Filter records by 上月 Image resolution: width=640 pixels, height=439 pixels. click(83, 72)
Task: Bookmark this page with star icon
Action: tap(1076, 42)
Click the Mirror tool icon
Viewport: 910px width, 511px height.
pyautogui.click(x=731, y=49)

-*-

Exercise brief =
Type out the full listing again, exactly as given.

Exercise response =
Filter records by 上月 Image resolution: width=640 pixels, height=439 pixels. click(83, 72)
Task: Bookmark this page with star icon
Action: tap(1076, 42)
Click the Mirror tool icon
Viewport: 910px width, 511px height.
pyautogui.click(x=731, y=49)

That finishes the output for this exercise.